A grandmother in Austell, Georgia, decided to no longer fly a Confederate flag in her front yard after it was vandalized and days later – after the damaged flag was replaced – a car drove by her house with the occupant pointing a gun at her grandson.
“I love my flags but it’s not worth my grandson getting killed,” Margaret Ray told a local NBC affiliate.
Just last week, Ray was shocked when she and her husband awakened to find someone came onto their property in the middle of the night and shredded a Confederate flag that was hanging on a tree in their yard next to an American flag. Although the flags were hanging right outside the couple’s bedroom window, neither of them ever heard a noise during the night – something which frightened them both.
“It’s scary, I mean you don’t ever know, if they will come out here on my property and tear up my flag, what else are they going to do,” Ray told the same news station last week in an almost eerie foreshadowing of what was to come.

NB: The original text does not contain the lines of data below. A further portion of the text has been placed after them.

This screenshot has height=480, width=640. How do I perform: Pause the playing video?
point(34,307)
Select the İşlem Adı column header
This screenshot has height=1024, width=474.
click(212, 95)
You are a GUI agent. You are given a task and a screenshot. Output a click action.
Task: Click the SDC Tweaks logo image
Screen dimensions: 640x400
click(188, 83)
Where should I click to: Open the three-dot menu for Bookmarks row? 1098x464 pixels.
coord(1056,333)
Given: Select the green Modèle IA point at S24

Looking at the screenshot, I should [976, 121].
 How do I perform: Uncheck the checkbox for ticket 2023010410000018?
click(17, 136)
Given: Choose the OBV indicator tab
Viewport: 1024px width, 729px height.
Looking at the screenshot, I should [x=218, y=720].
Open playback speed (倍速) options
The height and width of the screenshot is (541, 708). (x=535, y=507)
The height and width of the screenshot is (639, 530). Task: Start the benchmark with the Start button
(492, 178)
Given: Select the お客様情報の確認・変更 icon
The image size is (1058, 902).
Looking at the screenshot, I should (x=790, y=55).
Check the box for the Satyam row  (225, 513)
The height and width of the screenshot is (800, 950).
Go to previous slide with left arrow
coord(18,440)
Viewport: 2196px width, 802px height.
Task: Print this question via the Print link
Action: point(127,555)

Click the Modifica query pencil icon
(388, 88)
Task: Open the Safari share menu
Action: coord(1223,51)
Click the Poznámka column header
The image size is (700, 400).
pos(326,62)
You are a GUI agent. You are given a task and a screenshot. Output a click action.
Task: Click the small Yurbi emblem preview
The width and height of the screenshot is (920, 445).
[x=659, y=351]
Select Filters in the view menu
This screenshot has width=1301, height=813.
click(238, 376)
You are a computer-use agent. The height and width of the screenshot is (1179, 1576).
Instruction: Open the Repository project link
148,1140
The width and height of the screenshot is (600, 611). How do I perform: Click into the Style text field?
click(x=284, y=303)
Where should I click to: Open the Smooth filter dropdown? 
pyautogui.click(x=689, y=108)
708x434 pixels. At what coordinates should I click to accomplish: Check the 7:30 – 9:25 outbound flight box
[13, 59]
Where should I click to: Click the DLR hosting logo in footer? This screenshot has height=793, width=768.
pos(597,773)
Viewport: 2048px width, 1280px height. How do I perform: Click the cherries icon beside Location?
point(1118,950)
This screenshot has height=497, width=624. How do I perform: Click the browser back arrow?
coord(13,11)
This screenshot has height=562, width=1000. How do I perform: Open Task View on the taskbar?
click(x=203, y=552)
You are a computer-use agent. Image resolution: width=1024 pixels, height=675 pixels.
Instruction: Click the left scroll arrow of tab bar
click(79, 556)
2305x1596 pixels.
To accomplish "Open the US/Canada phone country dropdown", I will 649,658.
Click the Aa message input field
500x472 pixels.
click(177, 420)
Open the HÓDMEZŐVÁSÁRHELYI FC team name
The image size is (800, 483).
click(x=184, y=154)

Ray replaced the Confederate flag, but this week while her grandson was mowing the front lawn, he noticed a man drive by the house not once, but twice. According to the grandson, the man was armed and pointed a gun at him.
The boy, who wants to join the military when he’s older, said it scared him to the point that he was unable to breathe until he was back inside his grandmother’s house.
“It’s petrifying,” Ray said. “I mean a man is holding a gun on my grandson. Yeah, the flags aren’t worth it.”
Ray contacted the police, who suggested it might be a good idea for her to remove the flag until the controversy over it settles a bit, but she said not being able to sit in her own front yard watching her own flags sway takes away her freedom.
“It makes me very angry. I mean, seriously, we should have our rights as Americans, but we don’t,” said Ray, who flies the flag as a means to honor her great-grandfather’s service to the country.
“We lost a lot of soldiers over that flag, and I should have the right to fly my flag,” Ray said.
But nonetheless, it won’t fly in her yard. At least not for now.
And apparently a nearby neighbor, who also had Confederate flags mounted in their yard, had their mailbox recently vandalized as well. It’s unknown if the incidents of vandalism are related.